3. Usage and parameters

Required:

-s: Single-end reads, cannot specify option -s after specifying option -p;

-p: Paired-end reads, the 2 files are separated by a comma (','), cannot specify option -p after specifying option -s;

-h: The HDF5 files containing SNPs information converted from VCF (users can also directly provide the VCF file using the -v option, and the built-in WASP in the pipeline will convert it to the HDF5 format), cannot specify option -h after specifying option -v;

-v: The VCF file containing heterozygous SNPs, cannot specify option -v after specifying option -h;

-m: The motif file of a transcript factor (users can download here);

-o: Output folder;

Optional:

-i: The BWA index;

-c: The ChromInfo file (The workflow utilize example_data/chromeinfo/GRCh38_EBV.chrom.sizes.tsv as a default file.
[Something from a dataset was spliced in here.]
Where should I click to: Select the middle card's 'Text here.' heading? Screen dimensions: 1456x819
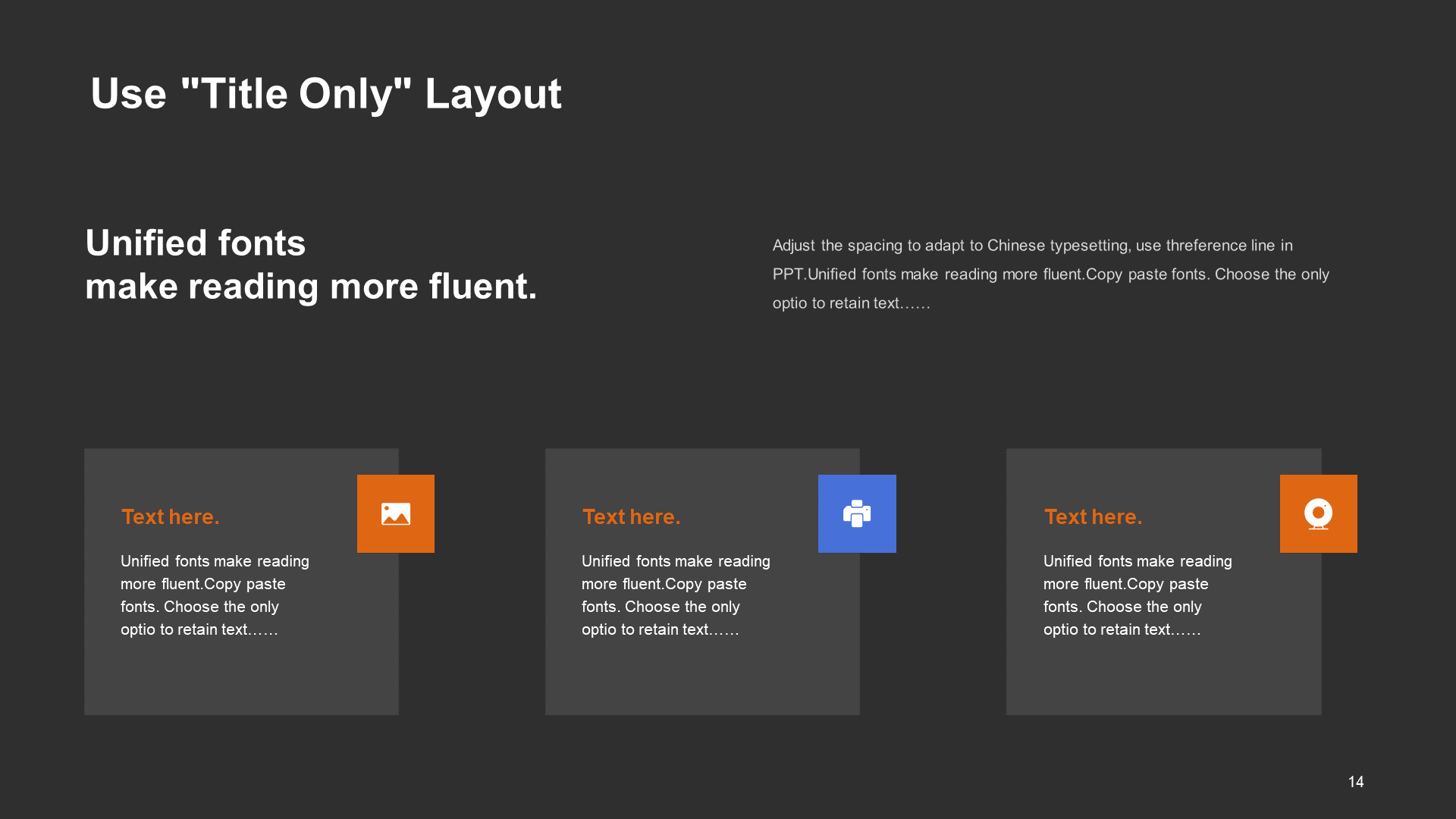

Alternatively, users have the option to directly access the data from the UCSC database.);

-f: The peak file of ChIP-seq/DNase-seq data (default: called by macs2 with default parameters);

-g: Significant variant-gene associations downloaded from GTEx;

-r: Reference fasta file.

Examples

Single-end reads (required parameters):

path=~/test_ASB/ASB-analyzer/
sample=ENCFF001HIA
bash get_AS.sh \
  -s ${path}/example_data/single_end/${sample}.fastq.gz  \
	-h ${path}/example_data/h5 \
	-m ${path}/data/CTCF.meme \
	-o ${path}/example_data/output/test/

Paired-end reads:

bash get_AS.sh \
  -p ${path}/example_data/paired_end/ENCFF340SQP.fastq.gz,${path}/example_data/paired_end/ENCFF587OVW.fastq.gz  \
	-h ${path}/example_data/h5 \
	-m ${path}/data/CTCF.meme \
	-o ${path}/example_data/output/test/

4. Detailed descriptions of each script

The following directories and scripts are included with ASBanalyzer:

get_AS.sh: The main pipeline. Users can directly obtain all analysis results using this main script. For the usage instructions, please refer to the "3. Usage and Parameters" section. ;

remove_bias_SE.sh/remove_bias_PE.sh: The scripts for mapping bias correction with WASP and duplicate removal with Picard. If users want to use them directly, follow the examples below:

# For paired-end data
sh ${basepath}/remove_bias_PE.sh \
-w ${wasp_path} \ # Path to WASP
-i ${bwa_index} \ # BWA index
-1 ${output_dir}/QC/${name}.fq1 \
-2 ${output_dir}/QC/${name}.fq2 \
-h ${h5_dir} \  # The HDF5 files containing SNPs information
-o ${output_dir}

# For single-end data
sh ${basepath}/remove_bias_SE.sh \
-w ${wasp_path} \
-i ${bwa_index} \
-f ${output_dir}/QC/${name}.fq \
-h ${h5_dir} -o ${output_dir}

betabinomial.R: The script to obtain ASB SNPs using Chen's Method. If users want to use it directly, follow the examples below:

R --slave --no-restore --file=${basepath}/betabinomial.R --args ${output_dir}/inpeak/${name}_counts.txt ${name} 0.1

cal_motif.sh: The script to scan motif sequences with Fimo and calculate the motif enrichment of ASB and control (non-ASB) SNPs. If users intend to directly employ the script, please refer to the provided examples:

sh ${basepath}/cal_motif.sh \
-i ${output_dir}/inpeak/${name}_counts_AS_0.1.txt \ # The ASB results obtained from betabinomial.R
-n ${name} \ # sample name
-f ${fasta} \ # Reference genome (.fa)
-m ${motif_file} \ # The .meme file downloaded from HOCOMOCO/JASPAR/CISBP
-o ${output_dir}

Chromosome.R: Draw the distribution of ASB SNPs across 23 chromosomes with ggplot2. If users intend to directly use the script to draw the distribution, please refer to the following examples:

R --slave --no-restore --file=${basepath}/chromosome.R --args ${output_dir}/html_summary/${name}.chrom.info.txt \ # A file containing chromosomes and their respective lengths
${output_dir}/inpeak/${name}_counts_AS_0.1.txt \ # The ASB results obtained from betabinomial.R
${output_dir}/html_summary/${name}_chrom_dist.pdf # Output Fig

convertID.R: Perform the transformation of Ensembl gene IDs to gene symbols (for an improved display).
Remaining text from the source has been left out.